Segundo a CNEN, a resposta inicial ficou sob sua coordenação, com abertura de relatório de ocorrência. Paralelamente, a ANSN instaurou investigação técnica e solicitou documentos para avaliação regulatória. A entidade fixou um prazo até 18 de junho para atendimento às exigências.
O que vazou envolve geradores de molibdênio-99/tecnécio-99m e foi inicialmente divulgado por sindicatos, depois confirmado pelos reguladores. A contenção manteve-se nas roupas externas, sem sequelas ou exposições, segundo o IPEN.

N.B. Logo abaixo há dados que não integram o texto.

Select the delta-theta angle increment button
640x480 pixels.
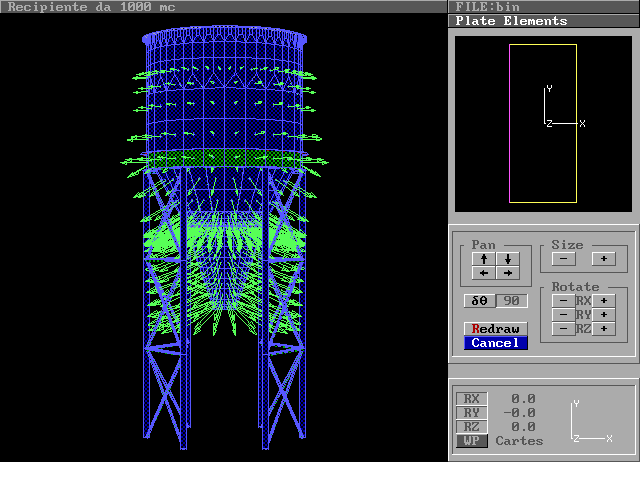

Detalhes do comunicado do IPEN
O IPEN informou que, na produção diária, um técnico teve a roupa contaminada. A limpeza foi realizada imediatamente, com isolamento da vestimenta. Posteriormente, um segundo operador teve contaminação no calçado.
Ambos passaram por exame de contagem de corpo inteiro, sem evidência de contaminação interna. Não houve observação médica de pacientes. A equipe foi retreinada e o caso segue sob avaliação interna para melhorar processos de controle.
O IPEN destacou que o monitoramento de dose é contínuo e que, caso haja aumento, a função é trocada para reduzir a exposição. A instituição reforçou o caráter preventivo dos procedimentos e informou que o episódio foi relatado à ANSN por meio de relatório técnico.
Além disso, o Centro de Radiofarmácia mantém projetos como Lu-177-PSMA-IT e estudos com moléculas marcadas com alfa-emissores. O IPEN é um importante fornecedor de radiofármacos ao SUS, contribuindo para o desenvolvimento nacional.